Hyperthyroidism may occur before or during pregnancy, and when left untreated may cause problems such as preterm birth, hypertension, placental abruption, and miscarriage.
This disease can be detected through a blood test, and its treatment is done with the use of drugs that regulate thyroid function. After delivery, it is necessary to continue the medical follow-up, since it is common for the disease to remain throughout the woman’s life.
Complications for mother and baby
When untreated, hyperthyroidism can lead to complications for both mother and baby, such as:
Low weight at birth;
Hypertension in the mother;
Thyroid problems for the baby;
Displacement of the placenta;
Heart failure in the mother;
It is important to remember that in most cases women already had symptoms of the disease before pregnancy and so do not realize the changes caused in the body when they become pregnant. The most common thyroid disease during pregnancy is Strikes Disease.
The symptoms of hyperthyroidism in pregnancy are often confused with the natural symptoms that occur in the woman’s body due to hormonal changes such as:
Excessive heat and sweat;
Nausea and vomiting of great intensity;
Weight loss or inability to gain weight though well feeded.

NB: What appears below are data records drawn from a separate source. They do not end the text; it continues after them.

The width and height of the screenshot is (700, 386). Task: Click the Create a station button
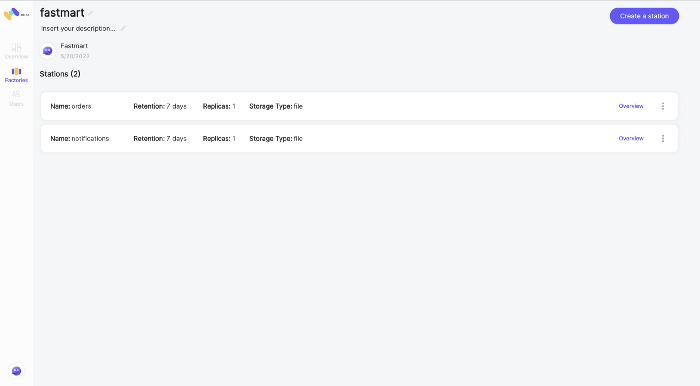pos(644,16)
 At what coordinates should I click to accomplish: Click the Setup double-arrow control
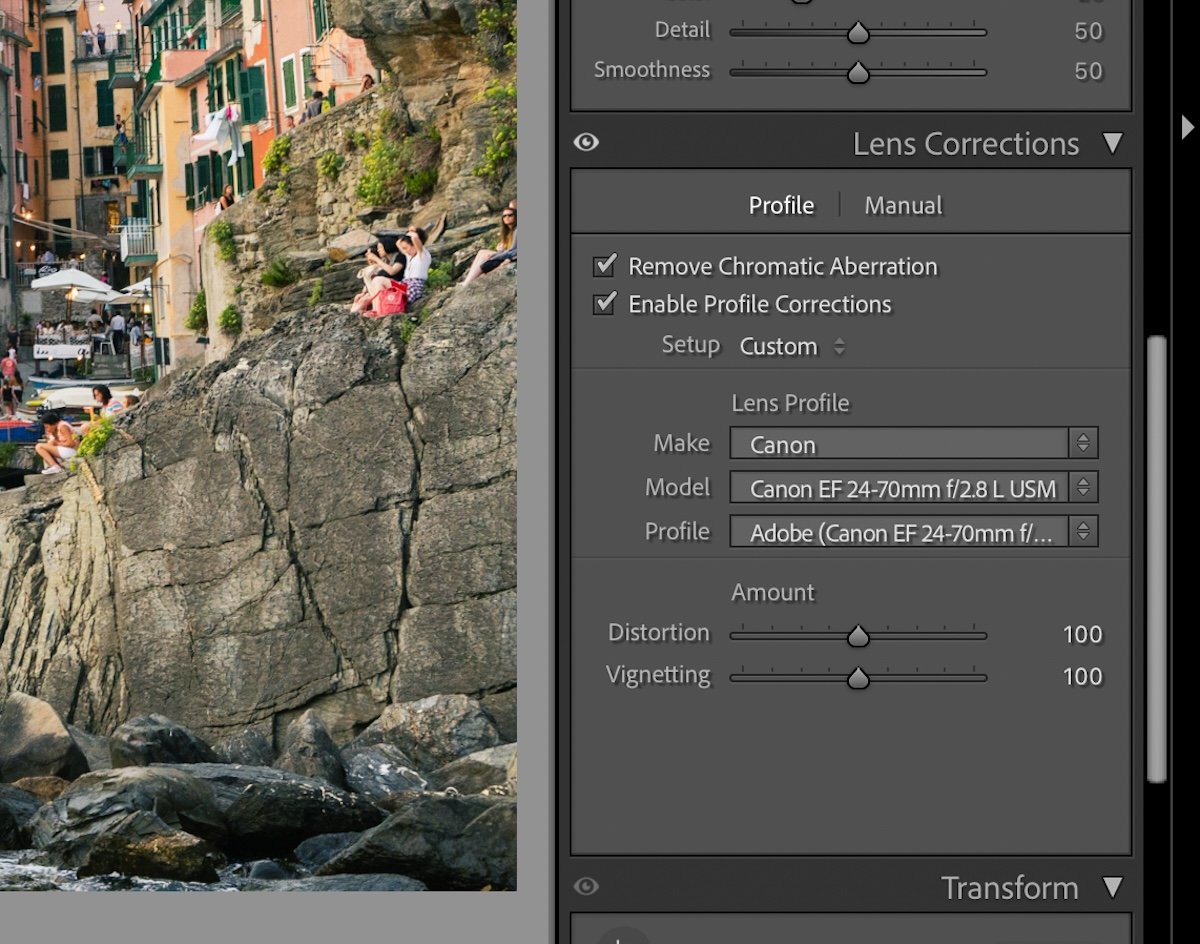(x=838, y=347)
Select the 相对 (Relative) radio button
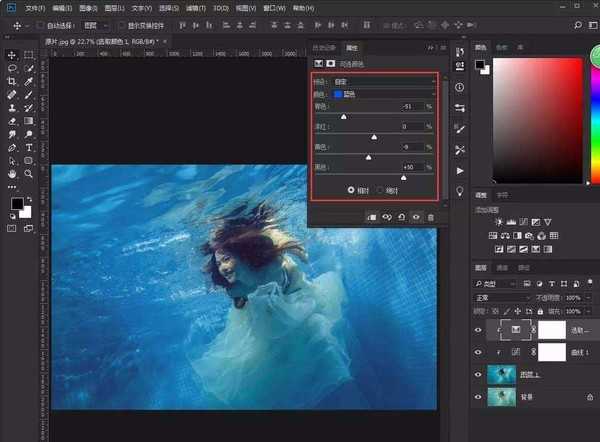The height and width of the screenshot is (442, 600). pos(350,189)
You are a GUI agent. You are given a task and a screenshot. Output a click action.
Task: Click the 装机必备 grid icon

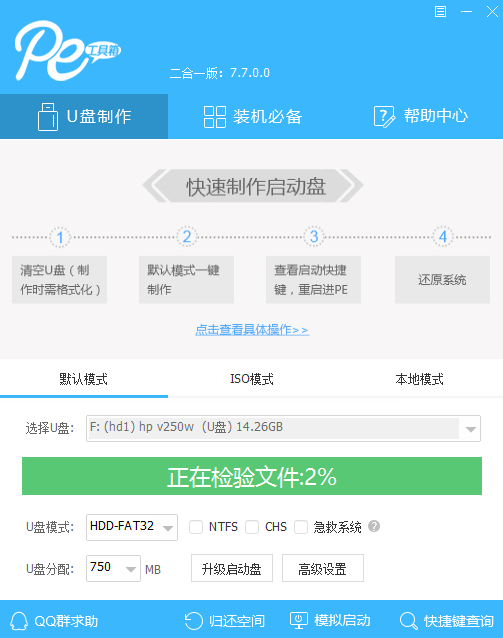tap(214, 117)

So the main sign that something may be wrong with the thyroid is the absence of weight gain, even with increased appetite and the amount of food consumed.
How to diagnose
The diagnosis of hyperthyroidism in pregnancy is done through blood tests that evaluate the amount of hormones T3, T4 and TSH in the body. When these hormones are elevated, it can be a sign of thyroid disease.
However, it is important to remember that the T4 hormone may be elevated due to high levels of beta-HCG in the blood, especially between the 8th and the 14th week of gestation, returning to normal after this period.
How to treat
The treatment of hyperthyroidism in pregnancy is done with the use of drugs that regulate the production of thyroid hormones, such as Tapazole or Propylthiouracil.
Initially, larger doses are given to control hormones more quickly, and after 6 to 8 weeks of treatment, if the woman improves, the dose of the drug is reduced and may even be discontinued after 32 or 34 weeks of gestation.
After delivery, it is necessary to continue taking thyroid medicines, but if the medication is discontinued, new blood tests should be done to evaluate the hormones 6 weeks after delivery, as it is common for the problem to recur.
In addition, during the breastfeeding period, it is recommended that medications be taken at the lowest possible doses, preferably soon after the baby’s feeding.
It is also important to remember that children should have routine tests to evaluate thyroid function as they are more likely to have hyperthyroidism or hypothyroidism.